Assigned task
Whenever a line in the data contains "timeout", show that line.

Extracted information

□ □ □ □

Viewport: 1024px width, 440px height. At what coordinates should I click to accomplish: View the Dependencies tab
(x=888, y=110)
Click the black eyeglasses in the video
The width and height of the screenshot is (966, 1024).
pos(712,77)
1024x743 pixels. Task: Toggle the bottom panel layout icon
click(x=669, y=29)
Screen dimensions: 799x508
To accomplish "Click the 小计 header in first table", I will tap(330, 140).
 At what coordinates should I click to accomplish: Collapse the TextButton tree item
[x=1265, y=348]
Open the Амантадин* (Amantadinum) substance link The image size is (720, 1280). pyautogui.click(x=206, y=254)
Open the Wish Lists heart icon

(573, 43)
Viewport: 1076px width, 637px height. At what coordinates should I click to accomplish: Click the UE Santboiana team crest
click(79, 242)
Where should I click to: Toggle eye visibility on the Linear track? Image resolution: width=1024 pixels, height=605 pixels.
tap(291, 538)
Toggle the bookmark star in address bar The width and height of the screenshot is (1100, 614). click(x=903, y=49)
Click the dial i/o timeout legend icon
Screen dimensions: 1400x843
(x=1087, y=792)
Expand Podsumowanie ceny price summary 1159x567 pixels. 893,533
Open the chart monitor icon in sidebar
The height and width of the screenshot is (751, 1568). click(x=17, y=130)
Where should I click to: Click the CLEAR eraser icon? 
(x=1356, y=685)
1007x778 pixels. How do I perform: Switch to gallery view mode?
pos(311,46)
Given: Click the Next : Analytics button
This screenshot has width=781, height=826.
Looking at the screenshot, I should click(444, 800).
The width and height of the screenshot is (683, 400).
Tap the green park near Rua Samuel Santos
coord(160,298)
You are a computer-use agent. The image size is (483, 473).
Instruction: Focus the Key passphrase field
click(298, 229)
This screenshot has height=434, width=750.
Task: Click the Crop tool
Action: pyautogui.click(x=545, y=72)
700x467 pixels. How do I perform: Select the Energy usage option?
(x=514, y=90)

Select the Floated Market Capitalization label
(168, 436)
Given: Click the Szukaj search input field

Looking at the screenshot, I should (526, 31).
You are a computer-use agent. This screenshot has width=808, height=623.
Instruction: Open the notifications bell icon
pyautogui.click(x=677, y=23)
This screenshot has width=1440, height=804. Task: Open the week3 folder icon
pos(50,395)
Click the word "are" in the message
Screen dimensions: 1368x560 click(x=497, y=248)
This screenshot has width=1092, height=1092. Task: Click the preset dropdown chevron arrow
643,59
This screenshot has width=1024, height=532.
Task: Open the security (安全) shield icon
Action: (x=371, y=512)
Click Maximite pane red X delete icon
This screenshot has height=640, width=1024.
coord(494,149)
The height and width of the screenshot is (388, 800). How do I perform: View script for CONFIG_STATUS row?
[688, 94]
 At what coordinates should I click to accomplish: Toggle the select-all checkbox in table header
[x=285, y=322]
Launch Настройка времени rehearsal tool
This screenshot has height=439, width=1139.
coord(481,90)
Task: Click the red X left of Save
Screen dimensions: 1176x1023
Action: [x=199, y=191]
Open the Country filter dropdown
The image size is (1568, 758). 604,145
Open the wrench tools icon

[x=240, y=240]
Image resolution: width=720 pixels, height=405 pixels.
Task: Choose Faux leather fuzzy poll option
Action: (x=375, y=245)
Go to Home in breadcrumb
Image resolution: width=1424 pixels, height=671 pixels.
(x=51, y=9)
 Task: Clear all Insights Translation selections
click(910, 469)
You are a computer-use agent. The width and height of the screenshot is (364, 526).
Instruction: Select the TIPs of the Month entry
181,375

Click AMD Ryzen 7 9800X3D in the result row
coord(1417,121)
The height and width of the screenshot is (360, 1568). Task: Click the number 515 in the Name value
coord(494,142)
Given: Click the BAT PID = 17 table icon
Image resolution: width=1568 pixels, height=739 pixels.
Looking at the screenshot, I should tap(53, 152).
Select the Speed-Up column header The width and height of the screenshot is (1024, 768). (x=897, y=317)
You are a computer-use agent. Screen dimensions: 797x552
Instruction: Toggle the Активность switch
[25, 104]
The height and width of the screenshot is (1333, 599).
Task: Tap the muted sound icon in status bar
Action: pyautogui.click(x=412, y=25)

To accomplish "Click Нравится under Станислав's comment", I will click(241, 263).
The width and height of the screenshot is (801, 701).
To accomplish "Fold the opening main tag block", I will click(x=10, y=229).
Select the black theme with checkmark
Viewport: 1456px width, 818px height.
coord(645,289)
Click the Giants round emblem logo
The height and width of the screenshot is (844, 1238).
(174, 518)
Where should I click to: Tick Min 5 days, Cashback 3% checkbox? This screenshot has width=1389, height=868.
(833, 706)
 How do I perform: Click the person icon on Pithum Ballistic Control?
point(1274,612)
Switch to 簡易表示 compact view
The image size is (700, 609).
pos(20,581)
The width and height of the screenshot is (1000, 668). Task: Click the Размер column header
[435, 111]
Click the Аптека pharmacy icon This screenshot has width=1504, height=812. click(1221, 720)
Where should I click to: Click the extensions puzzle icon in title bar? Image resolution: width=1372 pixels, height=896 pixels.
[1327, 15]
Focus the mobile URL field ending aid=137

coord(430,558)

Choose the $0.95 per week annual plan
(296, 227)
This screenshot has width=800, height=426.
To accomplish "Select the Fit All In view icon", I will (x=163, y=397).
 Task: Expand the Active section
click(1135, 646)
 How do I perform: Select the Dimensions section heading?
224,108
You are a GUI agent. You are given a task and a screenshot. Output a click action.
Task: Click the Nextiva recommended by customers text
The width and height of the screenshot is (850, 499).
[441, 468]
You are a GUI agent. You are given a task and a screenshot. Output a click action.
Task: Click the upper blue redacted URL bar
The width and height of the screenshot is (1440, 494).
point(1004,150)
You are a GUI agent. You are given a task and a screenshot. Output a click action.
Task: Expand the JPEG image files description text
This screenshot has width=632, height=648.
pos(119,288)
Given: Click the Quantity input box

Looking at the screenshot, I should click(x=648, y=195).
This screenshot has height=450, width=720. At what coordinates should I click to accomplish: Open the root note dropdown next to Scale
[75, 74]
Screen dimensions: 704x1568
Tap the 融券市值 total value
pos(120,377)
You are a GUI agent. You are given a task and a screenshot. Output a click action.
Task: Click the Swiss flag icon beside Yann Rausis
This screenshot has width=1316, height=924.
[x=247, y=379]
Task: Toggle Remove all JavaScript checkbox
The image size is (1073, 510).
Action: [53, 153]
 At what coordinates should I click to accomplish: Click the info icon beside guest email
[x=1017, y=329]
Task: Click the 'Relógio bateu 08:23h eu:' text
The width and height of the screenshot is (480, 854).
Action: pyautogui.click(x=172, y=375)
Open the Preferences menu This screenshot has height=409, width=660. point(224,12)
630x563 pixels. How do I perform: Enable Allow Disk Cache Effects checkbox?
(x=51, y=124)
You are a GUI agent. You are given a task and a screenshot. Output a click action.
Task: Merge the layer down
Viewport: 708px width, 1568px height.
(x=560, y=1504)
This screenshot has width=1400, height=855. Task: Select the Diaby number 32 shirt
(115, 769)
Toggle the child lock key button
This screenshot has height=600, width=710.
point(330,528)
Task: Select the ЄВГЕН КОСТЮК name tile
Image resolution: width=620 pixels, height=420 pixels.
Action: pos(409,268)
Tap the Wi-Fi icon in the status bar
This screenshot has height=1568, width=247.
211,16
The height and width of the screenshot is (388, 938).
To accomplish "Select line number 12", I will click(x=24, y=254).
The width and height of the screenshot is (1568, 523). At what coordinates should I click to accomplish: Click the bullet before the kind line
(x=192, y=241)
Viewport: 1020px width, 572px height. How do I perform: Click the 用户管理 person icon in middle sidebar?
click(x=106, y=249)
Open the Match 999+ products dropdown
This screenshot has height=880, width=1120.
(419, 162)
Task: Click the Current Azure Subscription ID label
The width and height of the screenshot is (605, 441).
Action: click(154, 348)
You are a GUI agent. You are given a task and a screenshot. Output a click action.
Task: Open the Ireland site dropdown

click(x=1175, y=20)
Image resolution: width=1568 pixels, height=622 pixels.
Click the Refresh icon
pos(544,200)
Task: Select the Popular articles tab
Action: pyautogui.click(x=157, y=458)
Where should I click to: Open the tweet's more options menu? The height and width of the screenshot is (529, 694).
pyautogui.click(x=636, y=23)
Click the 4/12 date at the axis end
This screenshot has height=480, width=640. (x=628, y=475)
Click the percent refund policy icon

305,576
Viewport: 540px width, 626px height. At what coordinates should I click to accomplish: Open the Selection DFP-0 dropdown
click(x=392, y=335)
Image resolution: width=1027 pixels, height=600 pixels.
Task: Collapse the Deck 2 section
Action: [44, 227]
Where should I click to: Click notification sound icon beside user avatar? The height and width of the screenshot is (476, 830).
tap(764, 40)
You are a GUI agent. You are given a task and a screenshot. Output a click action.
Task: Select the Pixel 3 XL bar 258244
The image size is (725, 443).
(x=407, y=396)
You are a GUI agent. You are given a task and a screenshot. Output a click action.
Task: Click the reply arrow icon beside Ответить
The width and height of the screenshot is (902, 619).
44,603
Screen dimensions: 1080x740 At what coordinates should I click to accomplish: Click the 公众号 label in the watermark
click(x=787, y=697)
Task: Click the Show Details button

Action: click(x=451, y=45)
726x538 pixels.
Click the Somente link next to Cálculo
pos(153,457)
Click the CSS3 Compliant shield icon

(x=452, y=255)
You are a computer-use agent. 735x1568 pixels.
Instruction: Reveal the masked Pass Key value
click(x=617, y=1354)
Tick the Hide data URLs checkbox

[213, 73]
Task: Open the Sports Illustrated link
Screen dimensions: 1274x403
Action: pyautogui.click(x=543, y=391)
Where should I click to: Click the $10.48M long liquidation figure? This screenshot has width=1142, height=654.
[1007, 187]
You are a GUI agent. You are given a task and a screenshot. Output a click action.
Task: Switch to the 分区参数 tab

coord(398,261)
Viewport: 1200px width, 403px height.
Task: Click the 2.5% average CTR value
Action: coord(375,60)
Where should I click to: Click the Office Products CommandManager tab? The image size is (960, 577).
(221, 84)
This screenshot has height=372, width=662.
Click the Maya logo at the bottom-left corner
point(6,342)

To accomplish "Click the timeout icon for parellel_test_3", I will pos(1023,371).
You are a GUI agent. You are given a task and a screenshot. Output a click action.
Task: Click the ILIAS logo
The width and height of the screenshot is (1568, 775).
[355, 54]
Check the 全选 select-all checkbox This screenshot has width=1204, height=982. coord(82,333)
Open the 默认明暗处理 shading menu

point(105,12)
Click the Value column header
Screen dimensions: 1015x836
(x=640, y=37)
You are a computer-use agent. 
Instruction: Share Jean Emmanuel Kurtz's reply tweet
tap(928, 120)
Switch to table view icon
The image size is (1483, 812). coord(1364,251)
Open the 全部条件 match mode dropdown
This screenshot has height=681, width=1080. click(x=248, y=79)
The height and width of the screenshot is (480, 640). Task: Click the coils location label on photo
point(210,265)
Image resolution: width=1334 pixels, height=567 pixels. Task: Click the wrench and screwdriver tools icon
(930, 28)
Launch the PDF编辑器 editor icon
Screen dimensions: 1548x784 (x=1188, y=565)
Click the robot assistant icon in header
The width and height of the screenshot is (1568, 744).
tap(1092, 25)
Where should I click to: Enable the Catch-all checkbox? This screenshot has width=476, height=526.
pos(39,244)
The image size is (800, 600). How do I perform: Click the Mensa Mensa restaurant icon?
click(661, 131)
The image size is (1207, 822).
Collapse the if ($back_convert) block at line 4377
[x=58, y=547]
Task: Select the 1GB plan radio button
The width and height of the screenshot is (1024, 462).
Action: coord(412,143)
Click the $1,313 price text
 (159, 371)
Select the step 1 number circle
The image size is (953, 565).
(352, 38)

□ □ □ □

Answer for the task
Click the dial i/o timeout legend icon
To accomplish "Click the timeout icon for parellel_test_3", I will pos(1023,371).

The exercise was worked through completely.